El aire fresco olía a la vegetación del pequeño parque en el que la humedad del suelo había formado capas de escarcha que crujían bajo sus pies. La princesa dejó atrás el cerco luminoso de la puerta y escogió el camino estrecho que iba al estanque. El atardecer todavía conservaba unos vestigios de luz, y después de unos titubeos iniciales, ella se echó a andar de prisa. A su paso, los arbustos cheposos inclinaban sus ramajes hasta el suelo; los árboles estiraban sus desnudas ramas hacia el firmamento reteniendo nubes cargadas de oscuridad; y la princesa pasó entre ellos como una hoja seca llevada por el viento de la tarde.
El banco junto a la fuente estaba vacío. Ahí tendría que haber estado quien le mandara la nota, pero esta vez no hubo nadie. Desconcertada, la princesa se sentó y nada más tocar la madera mojada, echó en falta su abrigo. La tela sedosa y brillante del vestido no le daba calor sino que se despegaba de su cuerpo y aleteaba al capricho de la brisa. Frotándose los brazos con ambas manos, la princesa abrió el álbum de su propia memoria. Vio a una jovencita bordeando una balaustrada de mármol que llevaba hacia una piscina iluminada. A lo lejos sonaba música y se oían voces y risas. La figura oscura que esperaba en un banco bajo la sombra de un gigantesco sauce, aguardaba inmóvil a que se acercase. El adorado nombre de aquel monstruo en los labios, la muchacha se aproximó corriendo.
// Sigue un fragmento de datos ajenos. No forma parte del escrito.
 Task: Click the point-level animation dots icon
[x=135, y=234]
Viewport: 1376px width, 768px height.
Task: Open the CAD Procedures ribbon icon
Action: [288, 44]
La anciana se sintió ahogada; respiró con la boca abierta; tosió varias veces. El viento que movía ramas y hojarasca pasó su frío aliento por su nuca para serenarla. Un trapo áspero tapó la boca de la muchacha mientras el hombre, un criado de la casa despedido por robo, manoseó sus pequeños pechos, tiró del vestido blanco que estrenaba, la tumbó en el suelo, la manchó jadeando. Una vida después, la princesa reconstruyó aquella escena, un recuerdo blindado que en todo ese tiempo la había obligado a inventarse su pasado, evadirse de su presente, refugiarse en el mundo carente de riesgo de vidas ajenas, desconsiderar cualquier relación íntima. Vio levantarse aquel hombre que desapareció entre los árboles del parque que rodeaba la casa de la familia. Creyó gritar pero igual que entonces de su boca apenas salió un gemido.
Sentada en el banco, en su vestido arrugado de raso azul medianoche, un disfraz de hada para el carnaval, regalo de una de sus últimas amas en cuya casa había limpiado durante años, veía delante de sí el espejo rizado del estanque en cuyo fondo flotaban su juventud truncada, su madurez estéril, sus experiencias no vividas. De nuevo escuchó música: esta vez eran villancicos cantados dentro del edificio por las personas humildes que la atendían todos los días sin conocer ni comprenderla. El tiempo apremiaba; pronto alguien podría salir a buscarla. Sin más ruido que el de una astilla quebrada, la princesa se levantó y añadió su frío al del estanque donde la encontrarían a la mañana siguiente.